Israeli Prime Minister Benjamin Netanyahu, who met with Trump on Monday and has warned that a “military option” might be required with Iran, said a deal should include the elimination of its enrichment sites under American supervision.
But Iran’s foreign minister, Abbas Araghchi, a veteran of past nuclear negotiations who will be leading the Iranian team, has rejected the idea of completely eliminating its program. “The United States can only dream,” he said Sunday in an interview with Iran’s state-run parliamentary news agency. 
Iran has suffered repeated blows to its security over the past two years, with the defeat of its allies and militia proxies in Lebanon, Syria and Gaza.
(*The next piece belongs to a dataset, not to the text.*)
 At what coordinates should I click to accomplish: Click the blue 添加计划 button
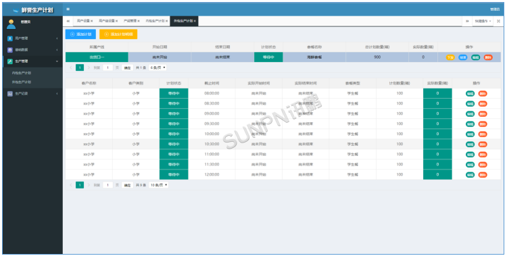coord(81,34)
Israeli strikes last year on air-defense sites and other targets have left Iran more vulnerable to direct attacks.
Its economy is under pressure from sanctions, a message the Trump administration has sought to drive home in recent days by imposing new sanctions on Iran’s nuclear program and foreign companies involved in shipping Iranian oil. 
The battering that Iran-backed proxies have suffered in the region might also have strengthened Tehran’s resolve to preserve much of its nuclear program. 
Ali Shamkhani, a top aide to Khamenei, said on X Thursday that if Iran’s foes continue to threaten military action, Tehran might take what he called deterrence measures, possibly including moving its uranium stockpiles to “secure locations.”